WHAT TO WORK ON:
Reproduce each of the following records verbatim, preserving every line without alteration.
"""
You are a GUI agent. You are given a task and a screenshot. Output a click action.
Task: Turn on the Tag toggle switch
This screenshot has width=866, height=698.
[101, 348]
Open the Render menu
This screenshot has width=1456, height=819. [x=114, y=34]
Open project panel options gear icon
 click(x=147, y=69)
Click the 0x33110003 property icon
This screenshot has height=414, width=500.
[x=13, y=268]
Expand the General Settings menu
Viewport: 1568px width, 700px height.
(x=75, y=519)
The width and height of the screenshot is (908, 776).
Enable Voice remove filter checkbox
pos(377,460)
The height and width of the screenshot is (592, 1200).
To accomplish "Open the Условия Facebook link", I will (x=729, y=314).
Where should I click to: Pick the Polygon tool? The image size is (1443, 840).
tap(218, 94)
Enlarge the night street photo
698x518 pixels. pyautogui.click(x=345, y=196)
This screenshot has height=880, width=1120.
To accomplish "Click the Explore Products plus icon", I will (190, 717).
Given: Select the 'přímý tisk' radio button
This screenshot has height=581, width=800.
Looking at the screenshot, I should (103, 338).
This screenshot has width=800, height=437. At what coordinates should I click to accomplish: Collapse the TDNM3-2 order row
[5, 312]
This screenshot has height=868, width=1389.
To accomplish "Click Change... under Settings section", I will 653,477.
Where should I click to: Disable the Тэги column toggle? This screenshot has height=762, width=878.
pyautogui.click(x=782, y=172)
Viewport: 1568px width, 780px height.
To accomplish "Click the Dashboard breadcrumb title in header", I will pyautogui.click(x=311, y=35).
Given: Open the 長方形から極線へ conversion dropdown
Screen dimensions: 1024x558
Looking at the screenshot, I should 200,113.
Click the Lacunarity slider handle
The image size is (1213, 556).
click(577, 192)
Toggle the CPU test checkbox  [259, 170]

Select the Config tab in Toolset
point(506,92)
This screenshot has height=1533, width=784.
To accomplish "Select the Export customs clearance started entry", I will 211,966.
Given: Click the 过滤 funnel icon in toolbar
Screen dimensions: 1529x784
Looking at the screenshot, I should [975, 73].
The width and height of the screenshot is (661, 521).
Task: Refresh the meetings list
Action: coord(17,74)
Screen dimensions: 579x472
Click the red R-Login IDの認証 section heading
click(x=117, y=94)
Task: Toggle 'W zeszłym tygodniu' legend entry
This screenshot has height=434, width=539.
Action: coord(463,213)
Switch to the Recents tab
"""
COMPLETE RESPONSE:
You are a GUI agent. You are given a task and a screenshot. Output a click action.
Task: Turn on the Tag toggle switch
This screenshot has width=866, height=698.
[101, 348]
Open the Render menu
This screenshot has width=1456, height=819. [x=114, y=34]
Open project panel options gear icon
 click(x=147, y=69)
Click the 0x33110003 property icon
This screenshot has height=414, width=500.
[x=13, y=268]
Expand the General Settings menu
Viewport: 1568px width, 700px height.
(x=75, y=519)
The width and height of the screenshot is (908, 776).
Enable Voice remove filter checkbox
pos(377,460)
The height and width of the screenshot is (592, 1200).
To accomplish "Open the Условия Facebook link", I will (x=729, y=314).
Where should I click to: Pick the Polygon tool? The image size is (1443, 840).
tap(218, 94)
Enlarge the night street photo
698x518 pixels. pyautogui.click(x=345, y=196)
This screenshot has height=880, width=1120.
To accomplish "Click the Explore Products plus icon", I will (190, 717).
Given: Select the 'přímý tisk' radio button
This screenshot has height=581, width=800.
Looking at the screenshot, I should (103, 338).
This screenshot has width=800, height=437. At what coordinates should I click to accomplish: Collapse the TDNM3-2 order row
[5, 312]
This screenshot has height=868, width=1389.
To accomplish "Click Change... under Settings section", I will 653,477.
Where should I click to: Disable the Тэги column toggle? This screenshot has height=762, width=878.
pyautogui.click(x=782, y=172)
Viewport: 1568px width, 780px height.
To accomplish "Click the Dashboard breadcrumb title in header", I will pyautogui.click(x=311, y=35).
Given: Open the 長方形から極線へ conversion dropdown
Screen dimensions: 1024x558
Looking at the screenshot, I should 200,113.
Click the Lacunarity slider handle
The image size is (1213, 556).
click(577, 192)
Toggle the CPU test checkbox  [259, 170]

Select the Config tab in Toolset
point(506,92)
This screenshot has height=1533, width=784.
To accomplish "Select the Export customs clearance started entry", I will 211,966.
Given: Click the 过滤 funnel icon in toolbar
Screen dimensions: 1529x784
Looking at the screenshot, I should [975, 73].
The width and height of the screenshot is (661, 521).
Task: Refresh the meetings list
Action: coord(17,74)
Screen dimensions: 579x472
Click the red R-Login IDの認証 section heading
click(x=117, y=94)
Task: Toggle 'W zeszłym tygodniu' legend entry
This screenshot has height=434, width=539.
Action: coord(463,213)
Switch to the Recents tab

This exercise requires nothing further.